Tutte queste scoperte mi hanno spronato ad approfondire la mia conoscenza di questo nuovo habitat naturale, oltretutto così a portata di mano.
L’incontro infine con gli amici di Atargatis mi ha facilitato l’impresa: oltre ad aver trovato un gruppo affiatato, disponibile, aperto all’amicizia ed alla condivisione, mi sta offrendo ora la possibilità di continuare questo percorso conoscitivo supportato dallo spirito del gruppo che porta un valore aggiunto notevole a queste mie nuove esperienze.
Concludo pertanto che sono molto felice e riconoscente agli amici di Atargatis per le occasioni che mi permettono di condividere e per l’amicizia incondizionata e spontanea che sanno trasmettere.
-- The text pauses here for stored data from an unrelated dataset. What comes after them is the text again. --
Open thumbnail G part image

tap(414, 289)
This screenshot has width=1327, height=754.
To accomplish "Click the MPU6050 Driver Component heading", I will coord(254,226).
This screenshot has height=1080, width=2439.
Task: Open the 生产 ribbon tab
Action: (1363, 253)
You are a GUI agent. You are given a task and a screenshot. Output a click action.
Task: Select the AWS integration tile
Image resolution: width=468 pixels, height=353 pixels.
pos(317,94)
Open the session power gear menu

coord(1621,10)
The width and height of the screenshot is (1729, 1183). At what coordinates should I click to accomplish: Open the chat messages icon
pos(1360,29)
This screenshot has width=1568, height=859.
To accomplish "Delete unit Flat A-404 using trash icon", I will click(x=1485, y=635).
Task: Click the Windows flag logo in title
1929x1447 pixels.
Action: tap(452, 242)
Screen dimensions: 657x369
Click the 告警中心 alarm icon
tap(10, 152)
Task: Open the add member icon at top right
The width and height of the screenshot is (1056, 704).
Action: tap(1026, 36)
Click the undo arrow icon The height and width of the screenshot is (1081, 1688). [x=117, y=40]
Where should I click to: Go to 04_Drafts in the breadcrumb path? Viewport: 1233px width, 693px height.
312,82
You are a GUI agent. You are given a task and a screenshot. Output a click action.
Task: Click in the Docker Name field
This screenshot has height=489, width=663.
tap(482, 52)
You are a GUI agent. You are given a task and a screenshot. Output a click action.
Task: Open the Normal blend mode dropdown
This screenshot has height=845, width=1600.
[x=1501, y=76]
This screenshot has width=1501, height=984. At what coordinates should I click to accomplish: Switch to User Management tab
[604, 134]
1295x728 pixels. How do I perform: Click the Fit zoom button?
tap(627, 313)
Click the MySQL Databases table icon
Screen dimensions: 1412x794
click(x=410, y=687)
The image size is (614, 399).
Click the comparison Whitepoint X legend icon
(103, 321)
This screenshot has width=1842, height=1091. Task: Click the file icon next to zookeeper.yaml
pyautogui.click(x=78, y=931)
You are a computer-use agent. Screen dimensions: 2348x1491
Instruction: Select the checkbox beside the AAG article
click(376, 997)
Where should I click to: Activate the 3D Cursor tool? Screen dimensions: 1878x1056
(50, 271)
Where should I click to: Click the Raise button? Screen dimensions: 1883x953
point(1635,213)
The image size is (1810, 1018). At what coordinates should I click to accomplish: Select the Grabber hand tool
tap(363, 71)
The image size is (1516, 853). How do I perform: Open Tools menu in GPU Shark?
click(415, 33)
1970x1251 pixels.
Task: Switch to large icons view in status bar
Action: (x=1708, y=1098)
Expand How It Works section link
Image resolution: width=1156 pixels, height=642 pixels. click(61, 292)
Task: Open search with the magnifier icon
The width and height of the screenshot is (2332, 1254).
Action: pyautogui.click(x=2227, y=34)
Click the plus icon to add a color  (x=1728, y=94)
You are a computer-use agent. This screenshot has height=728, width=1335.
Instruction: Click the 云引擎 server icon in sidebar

Gli Aurunci, e tutta la zona del Golfo di Gaeta, sono fonte di continua sorpresa per tutti, anche per chi, come me e molti dei soci di Atargatis, sono cresciuti alle loro pendici.
Personalmente, e paradossalmente, ho imparato a conoscere e ad apprezzare questo massiccio calcareo proprio dopo i miei viaggi e i miei spostamenti, per piacere, lavoro o studio, in Italia e all’estero.
Selvaggi ed emozionanti, questi monti, così come alcuni angoli della campagna che sta ai loro piedi, o come alcuni (purtroppo pochi) anfratti marini del Golfo, sono capaci di farti sentire in pace con tutto e tutti. Colori, suoni ed odori sono capaci di catapultarti in una dimensione in cui preoccupazioni e tensioni sembrano non esistere.
A pochi passi da casa, o a pochi passi da grandi città come Roma e Napoli o dai convulsi centri vacanzieri della costa, è possibile ammirare scenari unici ed irripetibili, sospesi tra il verde della terra e quello smeraldo del mare.